■ **Given data**
** begin **

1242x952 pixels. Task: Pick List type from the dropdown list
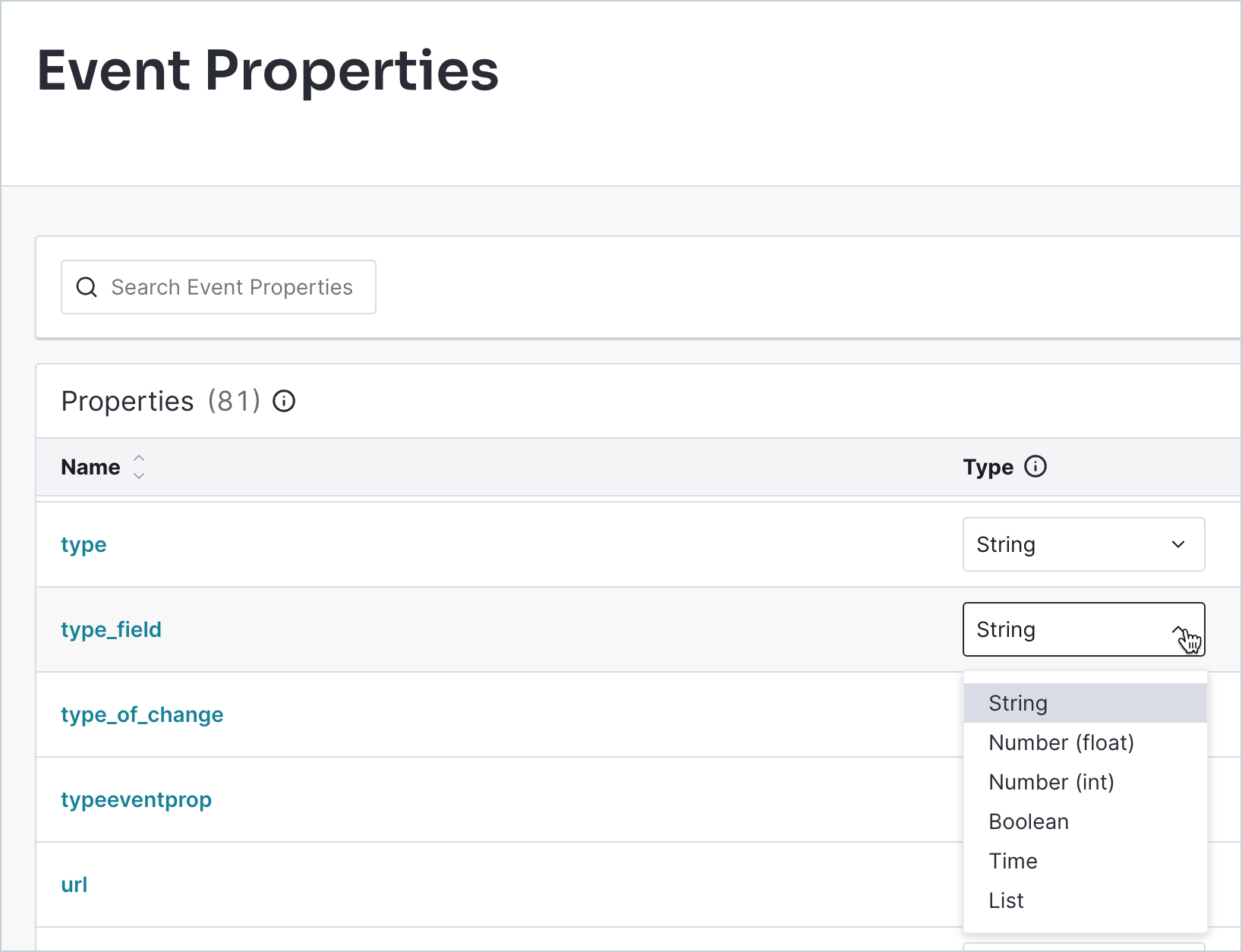(1006, 900)
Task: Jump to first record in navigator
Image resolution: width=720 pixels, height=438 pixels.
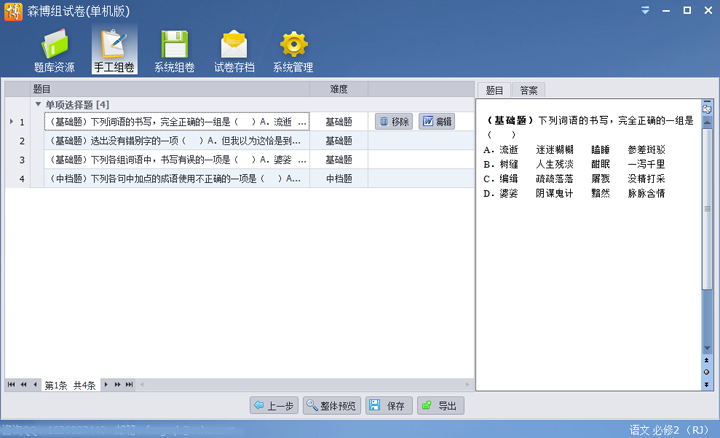Action: pyautogui.click(x=12, y=384)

** end **

■ **Exercise**
Update all the records above by changing every "Task" to "Instruction" and keeping everything else the same. Leave the pictures out of your answer.

■ **Solution**
1242x952 pixels. Instruction: Pick List type from the dropdown list
(1006, 900)
Instruction: Jump to first record in navigator
Image resolution: width=720 pixels, height=438 pixels.
Action: pyautogui.click(x=12, y=384)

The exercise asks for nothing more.